Indexed geo bounding boxes
There is a patch in progress that adds support for indexing geo bounding boxes using points similarly to how range fields work. These bounding boxes can then be queried at search time and support the same relations as range fields: INTERSECTS, WITHIN, CONTAINS or CROSSES.
Greater accuracy of the length normalization factors
Up to Lucene 6.x, norms had to store a scoring factor that combined the index-time boost with length normalization. However Lucene 7.0 will not support index-time boosts anymore, which gave us an opportunity to store length-normalization factors more accurately. Actually we are no longer storing the normalization factor but the length directly, which we encode on a single byte while retaining 4 significant bits (and even more for small values). And at search time we keep a translation table between the encoded length, which only has 256 possible values, and the length normalization factor. This will give users who search short fields a much better experience since all lengths up to 40 now get encoded to a different byte, while the previous encoding would already quantize the length normalization factors for lengths of 3 and 4 to the same byte, which many users complained about over the years.
PostingsHighlighter removal
Over the last months, there have been lots of efforts to create a highlighter to rule them all, called the unified highlighter. In particular, there are no features that the postings highlighter has and the unified highlighter doesn't, so we are considering removing the postings highlighter.
Other changes:
- Nested queries mistakenly compute the min of the child scores when the max is requested.
- The classification module got a new classifier based on fuzzy-like-this, and another one based on bm25 scores.
- Thanks to the change to the information that we store in norms, we might be able to improve compression.
- Should the terms dictionary load the terms index lazily or even allow it to be unloaded?
- We should not let methods throw checked exceptions that they do not declare (sneaky throw).
- Should we fail opening indices that have been created with version N-2 or less? Today the versions we check are the versions that wrote segments and the commit point, which means we would still accept to open an old index if it has only been merged with version N-1, even though opening such old indices could raise issues.

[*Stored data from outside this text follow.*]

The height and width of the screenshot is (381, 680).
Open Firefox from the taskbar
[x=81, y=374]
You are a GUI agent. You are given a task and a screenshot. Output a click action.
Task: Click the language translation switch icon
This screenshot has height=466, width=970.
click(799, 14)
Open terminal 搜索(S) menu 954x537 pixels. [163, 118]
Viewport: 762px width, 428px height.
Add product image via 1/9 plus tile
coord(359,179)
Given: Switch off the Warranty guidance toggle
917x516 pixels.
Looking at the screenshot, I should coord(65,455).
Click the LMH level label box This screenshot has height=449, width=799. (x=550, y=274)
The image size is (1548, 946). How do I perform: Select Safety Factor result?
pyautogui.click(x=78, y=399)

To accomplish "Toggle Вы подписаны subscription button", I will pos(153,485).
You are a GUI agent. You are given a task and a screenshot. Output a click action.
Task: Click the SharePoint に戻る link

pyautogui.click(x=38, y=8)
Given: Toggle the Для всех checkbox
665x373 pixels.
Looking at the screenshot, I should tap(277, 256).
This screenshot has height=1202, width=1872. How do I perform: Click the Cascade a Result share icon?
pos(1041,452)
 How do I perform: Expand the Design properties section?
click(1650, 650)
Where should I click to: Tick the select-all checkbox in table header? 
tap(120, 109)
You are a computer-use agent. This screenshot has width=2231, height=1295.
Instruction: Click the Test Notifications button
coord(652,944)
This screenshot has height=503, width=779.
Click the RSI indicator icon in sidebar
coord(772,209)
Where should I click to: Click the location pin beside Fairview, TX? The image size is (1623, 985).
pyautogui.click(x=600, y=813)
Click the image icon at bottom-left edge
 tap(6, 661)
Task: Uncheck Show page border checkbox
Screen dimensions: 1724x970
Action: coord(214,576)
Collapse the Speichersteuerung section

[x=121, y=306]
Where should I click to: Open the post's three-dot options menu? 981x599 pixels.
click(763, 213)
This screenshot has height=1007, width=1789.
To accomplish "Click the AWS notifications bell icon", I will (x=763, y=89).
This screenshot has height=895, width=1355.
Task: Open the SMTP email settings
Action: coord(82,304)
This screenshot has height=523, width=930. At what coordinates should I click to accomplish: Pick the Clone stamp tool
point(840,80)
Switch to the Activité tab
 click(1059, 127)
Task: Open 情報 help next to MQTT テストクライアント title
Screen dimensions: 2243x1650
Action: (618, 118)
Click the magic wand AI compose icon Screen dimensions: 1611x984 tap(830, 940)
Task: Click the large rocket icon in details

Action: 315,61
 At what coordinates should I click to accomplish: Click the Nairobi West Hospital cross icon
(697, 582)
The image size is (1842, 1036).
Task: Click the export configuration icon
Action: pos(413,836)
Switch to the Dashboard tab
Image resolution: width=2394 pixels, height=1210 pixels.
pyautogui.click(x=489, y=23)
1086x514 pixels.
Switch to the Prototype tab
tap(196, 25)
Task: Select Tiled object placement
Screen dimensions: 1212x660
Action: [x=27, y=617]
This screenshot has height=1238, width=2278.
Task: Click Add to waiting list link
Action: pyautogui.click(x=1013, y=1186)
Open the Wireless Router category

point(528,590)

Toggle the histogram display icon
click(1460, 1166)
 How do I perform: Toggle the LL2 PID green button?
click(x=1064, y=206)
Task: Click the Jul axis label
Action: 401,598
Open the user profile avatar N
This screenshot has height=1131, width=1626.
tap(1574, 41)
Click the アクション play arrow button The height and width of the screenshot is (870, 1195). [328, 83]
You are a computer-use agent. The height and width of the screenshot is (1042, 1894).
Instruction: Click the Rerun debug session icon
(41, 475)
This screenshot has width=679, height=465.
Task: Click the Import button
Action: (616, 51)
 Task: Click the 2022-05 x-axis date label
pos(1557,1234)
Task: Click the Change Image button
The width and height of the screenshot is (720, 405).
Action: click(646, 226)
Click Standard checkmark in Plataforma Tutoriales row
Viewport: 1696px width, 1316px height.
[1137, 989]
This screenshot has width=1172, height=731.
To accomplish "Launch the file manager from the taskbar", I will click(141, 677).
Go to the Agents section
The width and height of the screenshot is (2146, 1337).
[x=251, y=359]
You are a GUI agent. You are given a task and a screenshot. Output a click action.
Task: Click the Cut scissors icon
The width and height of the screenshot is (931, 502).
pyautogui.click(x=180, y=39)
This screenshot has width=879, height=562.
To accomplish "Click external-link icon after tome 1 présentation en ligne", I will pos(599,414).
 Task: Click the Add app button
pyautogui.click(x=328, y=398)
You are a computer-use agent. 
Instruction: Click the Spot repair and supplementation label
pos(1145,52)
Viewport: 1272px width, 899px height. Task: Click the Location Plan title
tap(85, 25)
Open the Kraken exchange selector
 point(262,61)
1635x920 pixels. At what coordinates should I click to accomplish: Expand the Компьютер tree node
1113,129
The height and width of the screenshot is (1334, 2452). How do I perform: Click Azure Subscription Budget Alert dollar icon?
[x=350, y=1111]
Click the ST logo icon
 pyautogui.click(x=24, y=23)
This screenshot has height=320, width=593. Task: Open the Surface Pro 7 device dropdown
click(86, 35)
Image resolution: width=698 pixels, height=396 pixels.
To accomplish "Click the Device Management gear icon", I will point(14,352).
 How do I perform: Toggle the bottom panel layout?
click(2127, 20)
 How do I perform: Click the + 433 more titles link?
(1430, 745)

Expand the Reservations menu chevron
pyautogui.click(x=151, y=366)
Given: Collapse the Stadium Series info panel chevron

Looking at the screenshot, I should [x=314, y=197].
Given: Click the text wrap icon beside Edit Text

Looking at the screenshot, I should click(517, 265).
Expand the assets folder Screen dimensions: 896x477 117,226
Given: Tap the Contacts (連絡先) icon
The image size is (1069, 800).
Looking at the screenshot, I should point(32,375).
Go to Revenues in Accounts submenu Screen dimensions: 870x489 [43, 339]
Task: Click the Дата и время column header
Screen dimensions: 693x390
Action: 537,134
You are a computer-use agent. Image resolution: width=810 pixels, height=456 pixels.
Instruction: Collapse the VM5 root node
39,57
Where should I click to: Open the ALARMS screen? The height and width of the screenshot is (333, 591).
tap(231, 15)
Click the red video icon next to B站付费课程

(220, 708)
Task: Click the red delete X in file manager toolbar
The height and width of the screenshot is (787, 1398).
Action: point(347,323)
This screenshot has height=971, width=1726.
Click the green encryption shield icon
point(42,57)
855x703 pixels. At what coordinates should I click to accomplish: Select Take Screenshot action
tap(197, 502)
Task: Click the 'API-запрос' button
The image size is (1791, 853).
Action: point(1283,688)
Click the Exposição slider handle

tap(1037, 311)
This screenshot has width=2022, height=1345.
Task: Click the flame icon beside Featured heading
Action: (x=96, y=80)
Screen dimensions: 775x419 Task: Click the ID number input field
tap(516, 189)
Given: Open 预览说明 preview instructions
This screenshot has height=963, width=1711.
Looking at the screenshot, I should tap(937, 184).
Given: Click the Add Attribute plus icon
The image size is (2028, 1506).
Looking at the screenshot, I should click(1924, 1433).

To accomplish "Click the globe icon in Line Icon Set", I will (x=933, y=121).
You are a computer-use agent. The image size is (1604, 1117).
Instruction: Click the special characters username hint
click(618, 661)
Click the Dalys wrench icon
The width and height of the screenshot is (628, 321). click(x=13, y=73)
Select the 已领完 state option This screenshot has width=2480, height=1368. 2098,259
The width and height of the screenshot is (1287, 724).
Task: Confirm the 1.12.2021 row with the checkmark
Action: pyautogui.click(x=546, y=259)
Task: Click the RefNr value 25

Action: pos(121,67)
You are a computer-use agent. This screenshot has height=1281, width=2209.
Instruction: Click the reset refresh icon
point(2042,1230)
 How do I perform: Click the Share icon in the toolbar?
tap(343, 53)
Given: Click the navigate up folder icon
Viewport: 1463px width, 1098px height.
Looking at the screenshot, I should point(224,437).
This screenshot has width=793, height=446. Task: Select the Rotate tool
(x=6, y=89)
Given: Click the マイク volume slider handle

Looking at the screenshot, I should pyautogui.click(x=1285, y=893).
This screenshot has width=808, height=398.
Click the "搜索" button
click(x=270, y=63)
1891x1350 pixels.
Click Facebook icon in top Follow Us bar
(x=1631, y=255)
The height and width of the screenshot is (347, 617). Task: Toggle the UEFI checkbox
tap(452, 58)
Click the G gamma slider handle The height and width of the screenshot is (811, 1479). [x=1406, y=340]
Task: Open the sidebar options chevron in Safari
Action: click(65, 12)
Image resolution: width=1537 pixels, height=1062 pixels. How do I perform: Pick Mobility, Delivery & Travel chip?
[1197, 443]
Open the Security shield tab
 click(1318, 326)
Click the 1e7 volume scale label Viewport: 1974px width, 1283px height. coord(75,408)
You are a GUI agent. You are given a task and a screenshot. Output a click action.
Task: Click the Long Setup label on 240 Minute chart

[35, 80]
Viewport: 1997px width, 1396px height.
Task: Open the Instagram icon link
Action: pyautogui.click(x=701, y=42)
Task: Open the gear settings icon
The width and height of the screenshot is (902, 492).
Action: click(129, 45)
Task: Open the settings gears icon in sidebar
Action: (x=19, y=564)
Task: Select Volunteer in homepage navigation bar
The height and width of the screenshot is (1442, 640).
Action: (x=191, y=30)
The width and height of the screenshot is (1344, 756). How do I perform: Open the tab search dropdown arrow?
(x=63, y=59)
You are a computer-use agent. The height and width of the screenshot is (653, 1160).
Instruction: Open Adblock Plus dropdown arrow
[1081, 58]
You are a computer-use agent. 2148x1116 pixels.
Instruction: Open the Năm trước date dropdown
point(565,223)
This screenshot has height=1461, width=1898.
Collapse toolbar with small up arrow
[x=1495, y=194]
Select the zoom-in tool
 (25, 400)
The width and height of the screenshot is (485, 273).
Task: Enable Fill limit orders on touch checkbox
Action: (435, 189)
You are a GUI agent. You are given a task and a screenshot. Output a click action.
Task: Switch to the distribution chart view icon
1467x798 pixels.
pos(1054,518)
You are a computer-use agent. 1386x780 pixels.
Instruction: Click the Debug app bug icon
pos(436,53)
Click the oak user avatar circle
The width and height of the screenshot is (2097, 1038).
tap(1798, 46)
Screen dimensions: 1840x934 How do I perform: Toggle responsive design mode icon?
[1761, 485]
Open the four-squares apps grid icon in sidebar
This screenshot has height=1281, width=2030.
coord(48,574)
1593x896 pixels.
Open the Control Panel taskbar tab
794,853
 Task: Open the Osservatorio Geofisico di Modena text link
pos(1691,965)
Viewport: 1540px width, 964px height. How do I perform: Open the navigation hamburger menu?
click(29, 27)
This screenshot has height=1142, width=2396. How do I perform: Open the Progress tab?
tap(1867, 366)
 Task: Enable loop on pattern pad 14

- Join queries have equals/hashCode bugs that cause false positives.
- We could allow sorting child documents by fields of their parent.
- CodecUtil would sometimes throw confusing exceptions when run against truncated files.
- Range fields are slow when many documents share the same value, but this looks due to the fact that range queries do not leverage all the information they have on inner nodes.
- Corrupt SegmentInfos can throw a misleading IllegalArgumentException.
- The classic query parser parsed range queries leniently.
- AnalyzingInfixSuggester's textgrams field is unnecessary when minPrefixChars is 0.